# [What you have to do]
Will you extract the entries word for word? Images should not appear in the copy.

# [Provided records]
________________

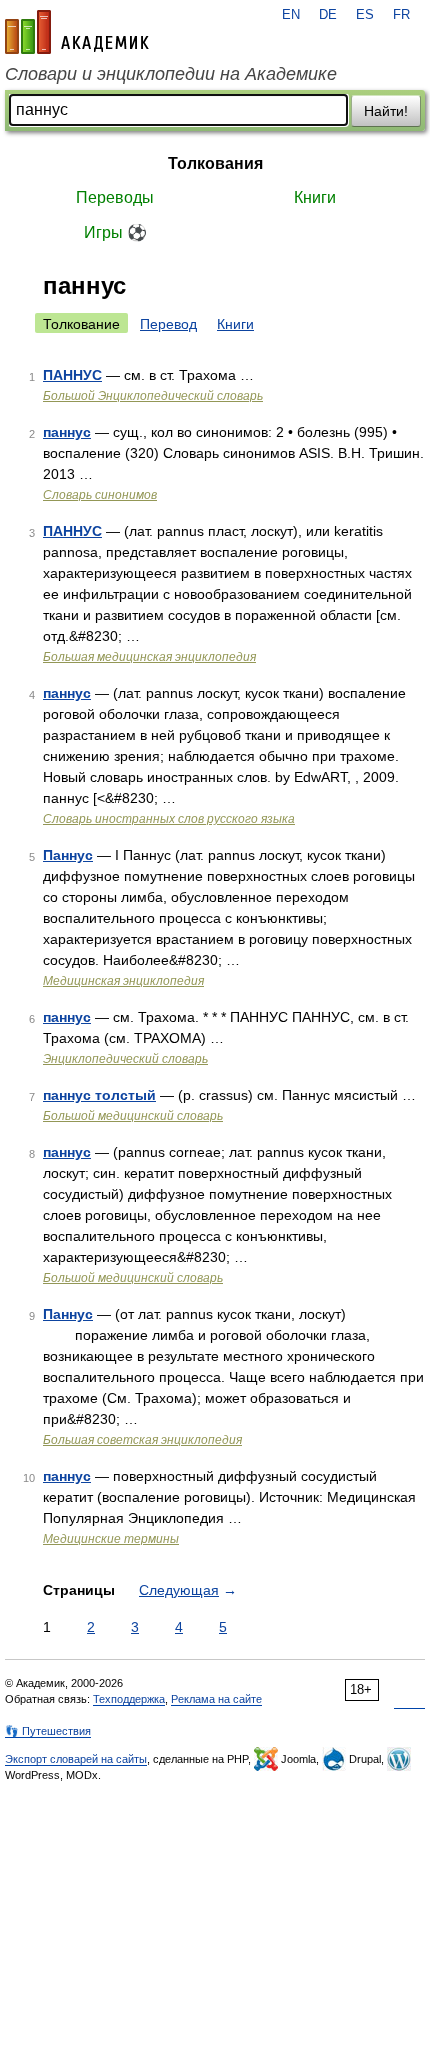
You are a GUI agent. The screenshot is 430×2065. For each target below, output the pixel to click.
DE (328, 15)
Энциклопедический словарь (125, 1059)
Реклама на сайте (216, 1699)
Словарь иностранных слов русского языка (169, 819)
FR (401, 15)
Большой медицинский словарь (133, 1116)
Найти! (386, 111)
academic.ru (77, 32)
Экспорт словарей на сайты (76, 1759)
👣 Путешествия (48, 1731)
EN (291, 15)
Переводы (115, 197)
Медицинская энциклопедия (123, 981)
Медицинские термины (111, 1539)
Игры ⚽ (115, 232)
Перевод (168, 324)
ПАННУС (72, 375)
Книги (315, 197)
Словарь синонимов (100, 495)
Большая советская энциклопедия (142, 1440)
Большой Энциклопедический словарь (153, 396)
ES (365, 15)
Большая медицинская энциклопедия (149, 657)
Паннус (68, 855)
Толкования (215, 163)
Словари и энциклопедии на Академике (171, 74)
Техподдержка (129, 1699)
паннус (67, 432)
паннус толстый (99, 1095)
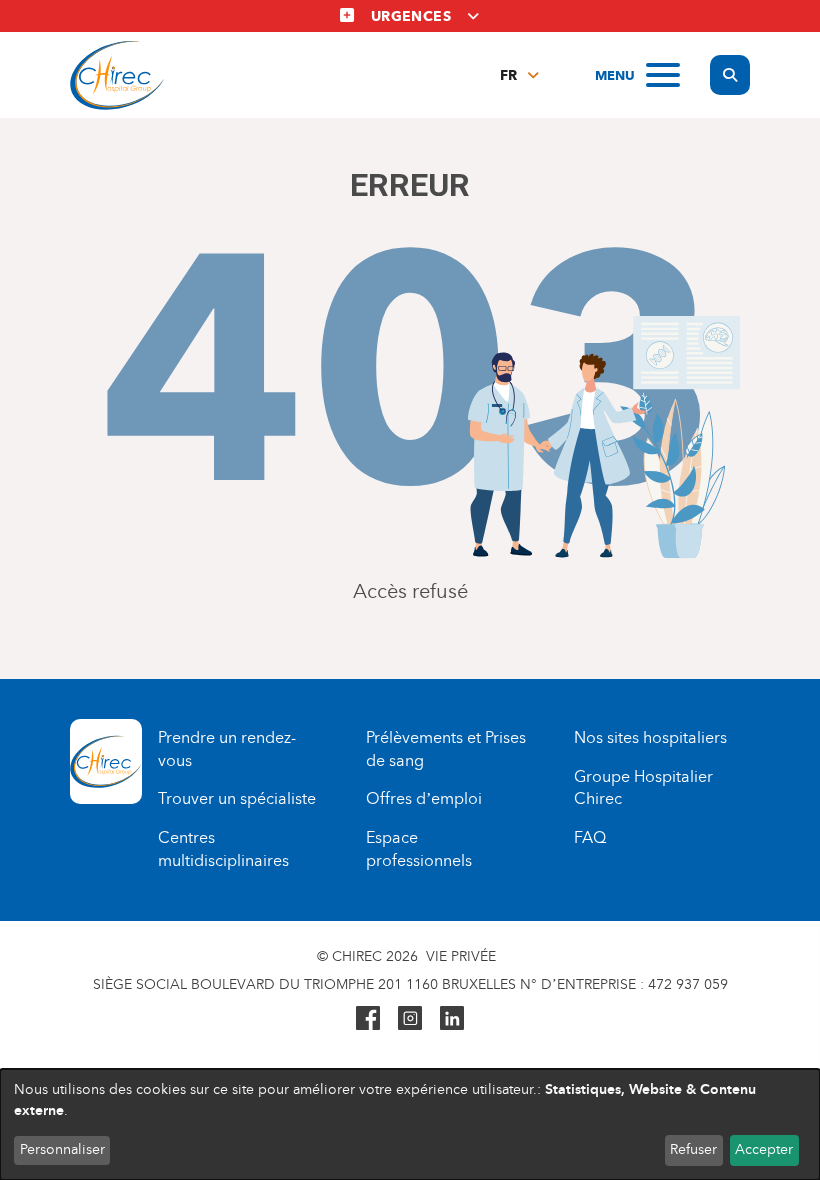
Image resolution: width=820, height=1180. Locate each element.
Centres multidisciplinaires (223, 849)
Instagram (410, 1018)
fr (508, 75)
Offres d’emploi (424, 798)
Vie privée (461, 956)
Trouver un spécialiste (237, 798)
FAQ (590, 837)
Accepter (764, 1149)
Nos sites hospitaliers (650, 737)
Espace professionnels (419, 849)
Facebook (368, 1018)
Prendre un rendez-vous (227, 749)
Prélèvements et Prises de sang (446, 749)
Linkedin (452, 1018)
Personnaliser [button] (62, 1149)
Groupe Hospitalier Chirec (643, 788)
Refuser (693, 1149)
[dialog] (410, 1124)
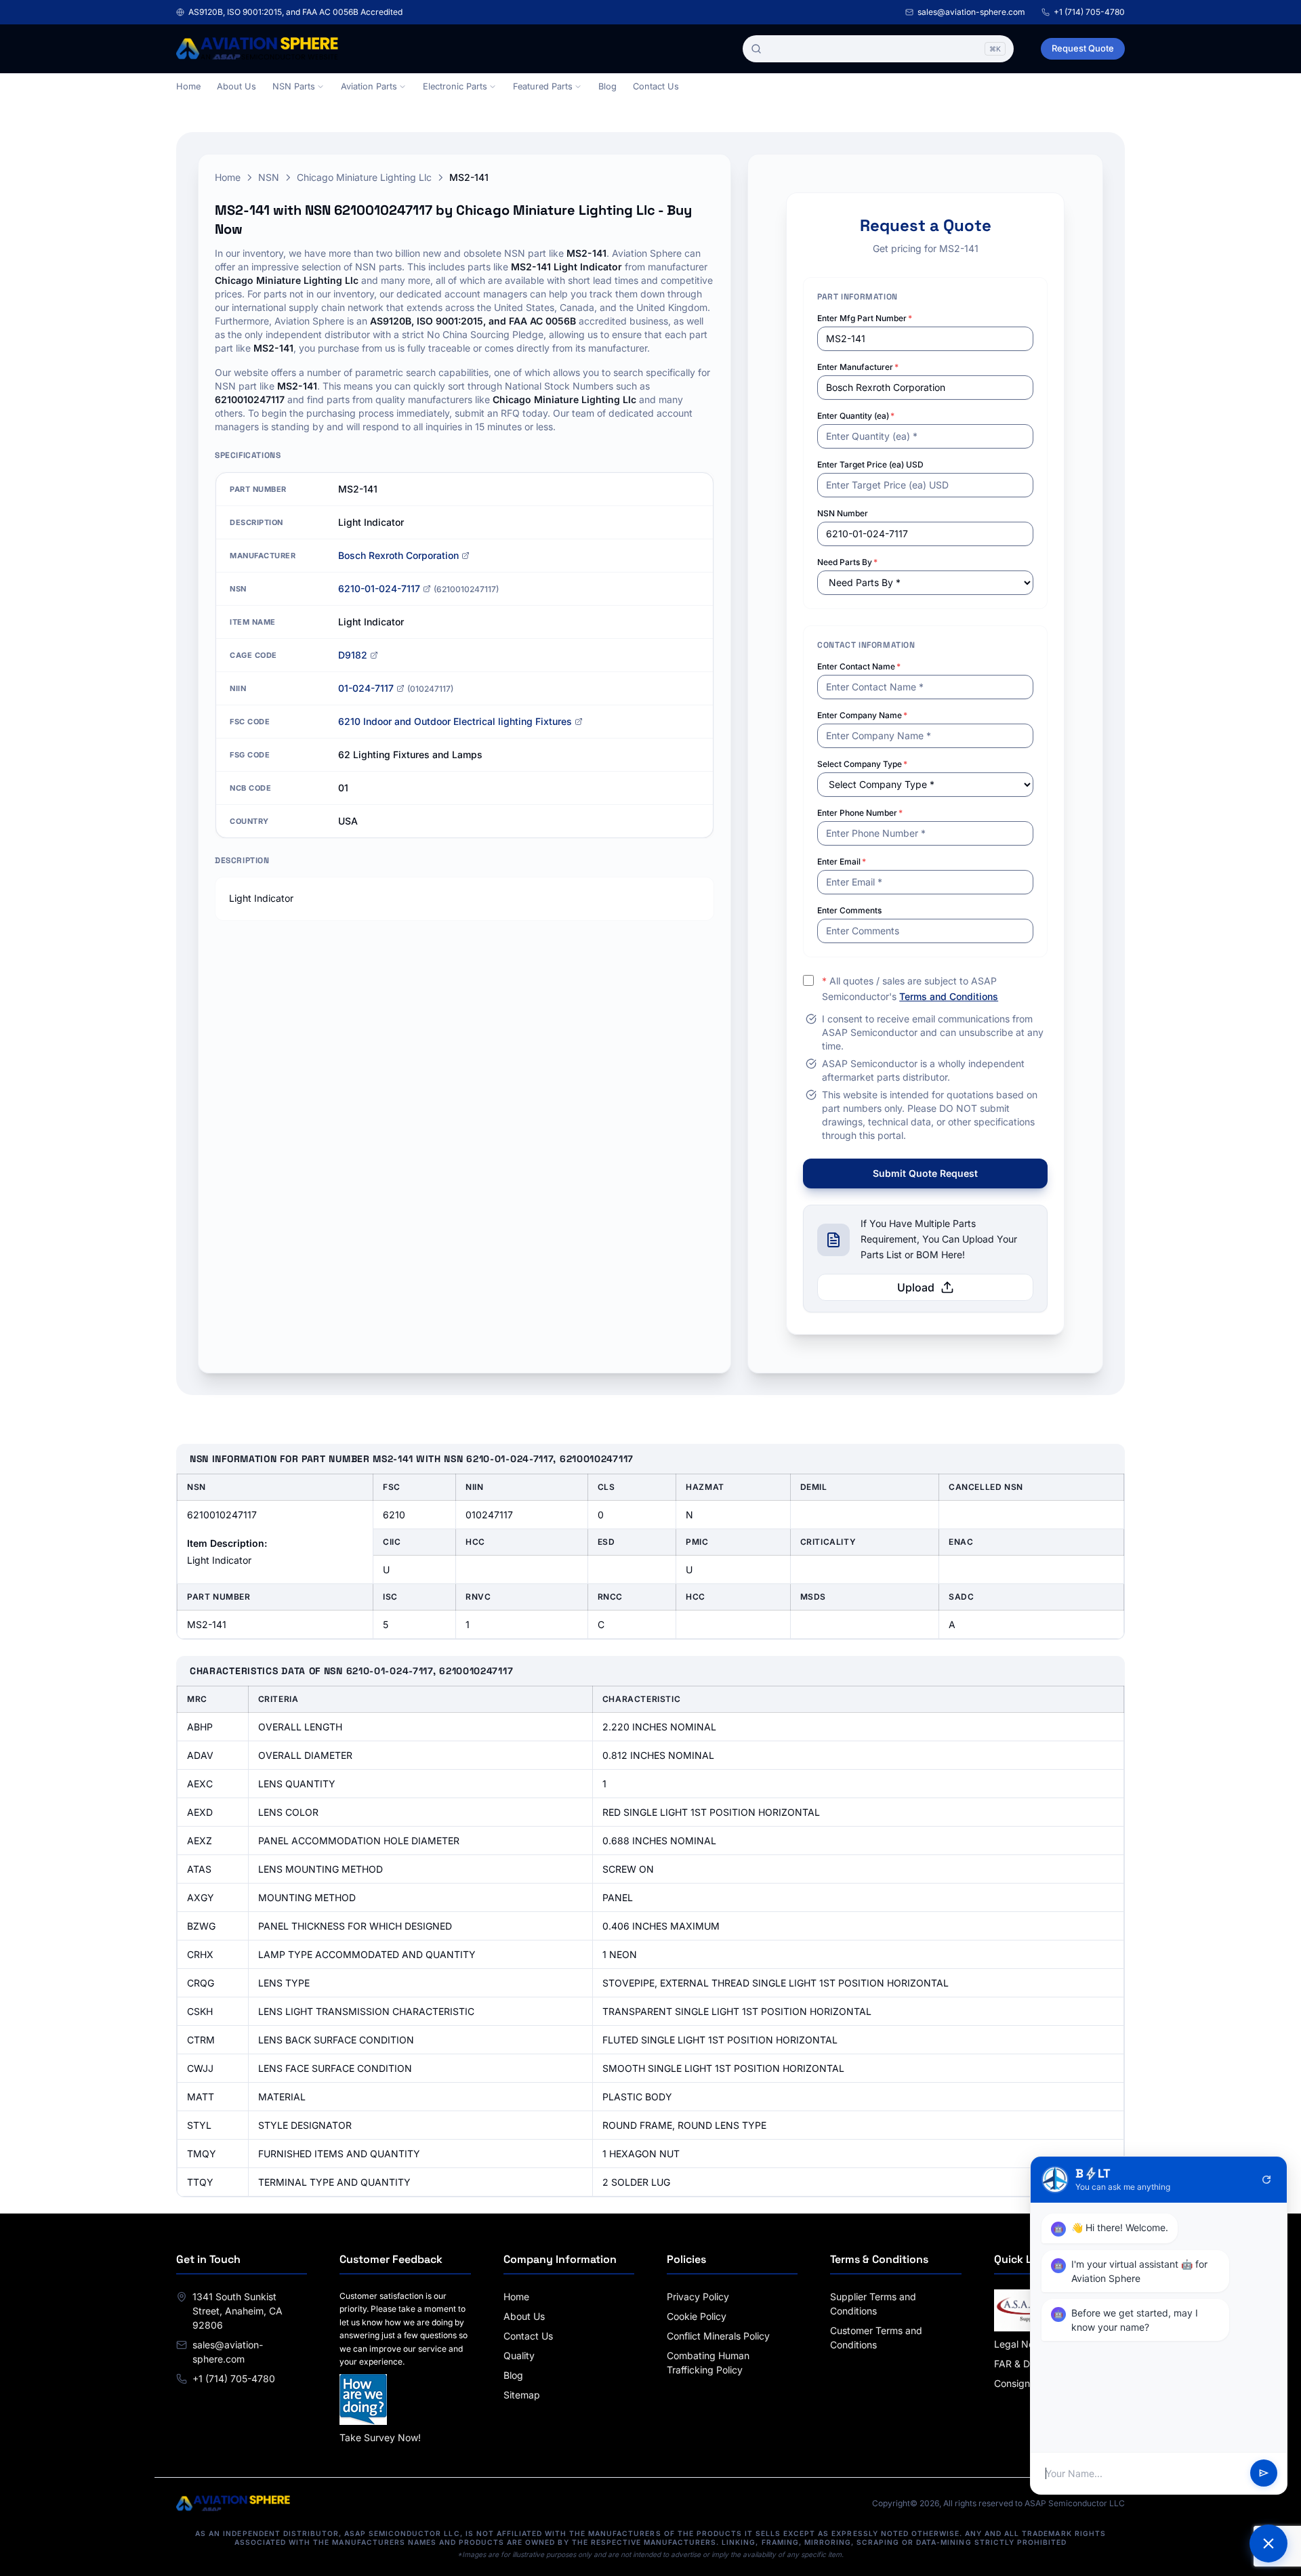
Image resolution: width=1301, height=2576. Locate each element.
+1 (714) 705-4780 (1089, 12)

________________

# [Response area]
You are a GUI agent. The screenshot is 430×2065. For each target below, output the pixel to click.
DE (328, 15)
Энциклопедический словарь (125, 1059)
Реклама на сайте (216, 1699)
Словарь иностранных слов русского языка (169, 819)
FR (401, 15)
Большой медицинский словарь (133, 1116)
Найти! (386, 111)
academic.ru (77, 32)
Экспорт словарей на сайты (76, 1759)
👣 Путешествия (48, 1731)
EN (291, 15)
Переводы (115, 197)
Медицинская энциклопедия (123, 981)
Медицинские термины (111, 1539)
Игры ⚽ (115, 232)
Перевод (168, 324)
ПАННУС (72, 375)
Книги (315, 197)
Словарь синонимов (100, 495)
Большая советская энциклопедия (142, 1440)
Большой Энциклопедический словарь (153, 396)
ES (365, 15)
Большая медицинская энциклопедия (149, 657)
Паннус (68, 855)
Толкования (215, 163)
Словари и энциклопедии на Академике (171, 74)
Техподдержка (129, 1699)
паннус (67, 432)
паннус толстый (99, 1095)
Image resolution: width=820, height=1180. Locate each element.
Centres multidisciplinaires (223, 849)
Instagram (410, 1018)
fr (508, 75)
Offres d’emploi (424, 798)
Vie privée (461, 956)
Trouver un spécialiste (237, 798)
FAQ (590, 837)
Accepter (764, 1149)
Nos sites hospitaliers (650, 737)
Espace professionnels (419, 849)
Facebook (368, 1018)
Prendre un rendez-vous (227, 749)
Prélèvements et Prises de sang (446, 749)
Linkedin (452, 1018)
Personnaliser [button] (62, 1149)
Groupe Hospitalier Chirec (643, 788)
Refuser (693, 1149)
[dialog] (410, 1124)
Image resolution: width=1301, height=2576. Locate each element.
+1 (714) 705-4780 (1089, 12)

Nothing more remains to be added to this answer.